La conclusión la aporta la cuarta parte, A mí me hizo J. F. Sebastian. Bajo un título prestado de otro imprescindible del cine del mismo género, Blade runner, se ilustra aquí la conversión del autómata en amenaza una vez que comienza su fabricación en serie y se acrecienta su poder tanto física como intelectualmente: es posible que, en un porvenir no demasiado lejano, los hombres artificiales, mecánicos o no (los de Blade runner eran réplicas genéticas) discutan el dominio del universo a su creador. Nos encontramos en la era del robot, no tan servicial ni decorativo como su antepasado dieciochesco, y notablemente más poderoso; esta sección última cuenta con textos de Isaac Asimov (sus repetidas Tres Leyes de la Robótica), A. M. Turing (con pros y contras sobre la posibilidad de conciencia en una máquina) y Karel Capek, inventor, en su obra R.U.R., de uno de los términos más empleados por los autores de fanzines y los amantes insatisfechos, el de robot.
El autómata, el hombre artificial, el gólem no están solos dentro de la prolífica camada de rarezas de la literatura fantástica: les hacen compañía seres no menos turbadores como el doble y el alienígena. Todos ellos, criaturas fronterizas, nos mueven al estupor, a la duda: nos enfrentan a nuestros propios límites como seres humanos y nos hacen cuestionarnos en qué consiste exactamente esa esencia escurridiza que nos define como especie frente a las bestias y los ángeles.
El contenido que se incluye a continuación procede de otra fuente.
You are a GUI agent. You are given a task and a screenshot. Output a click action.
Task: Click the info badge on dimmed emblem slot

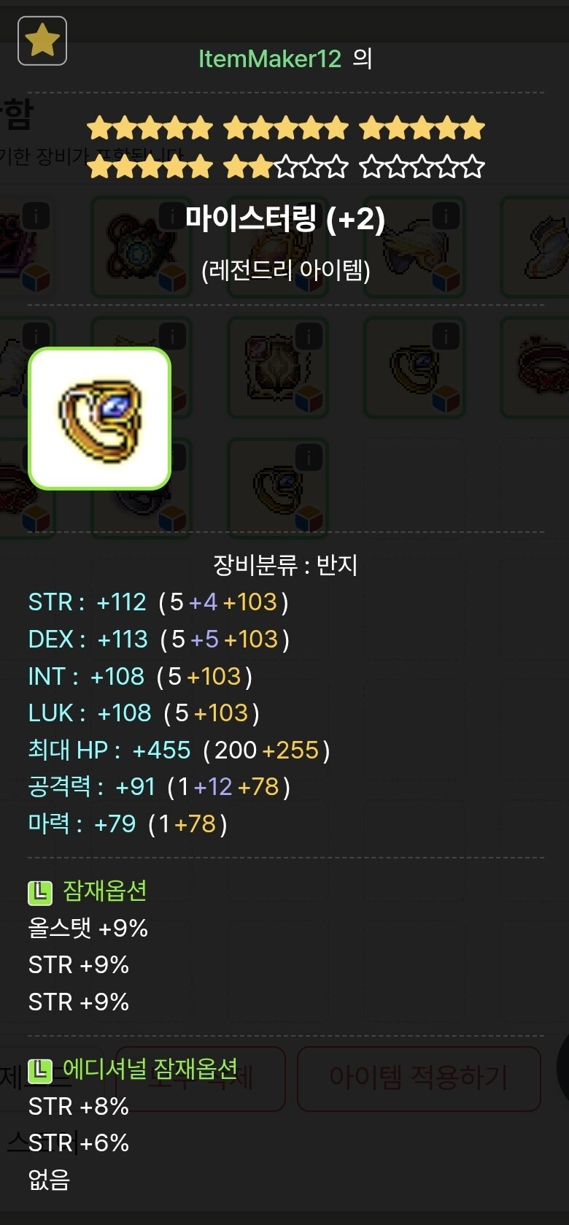(309, 337)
El autómata o el robot repelen al observador por una razón esencial: porque si son muy perfectos, si imitan con el debido escrúpulo a las criaturas que los han producido, acaban por resultar indistintos de ellas. Los autómatas nos sumen en perplejidad y desasosiego y nos hacen preguntarnos qué nos separa realmente a nosotros, supuestos modelos, seres dotados de moral e inteligencia, de los juguetes generados a nuestra imagen y semejanza; así como cuestionarnos, como ya hacía Descartes en un párrafo revelador de sus Meditaciones, si al fin y al cabo cuantos nos rodean no serán maniquíes disfrazados bajo los que se ocultan tuercas, pistones y engranajes. Mirad bien debajo de las faldas de vuestras novias y la pechera del camarero: quizá os sorprenda el tictac de un reloj escondido.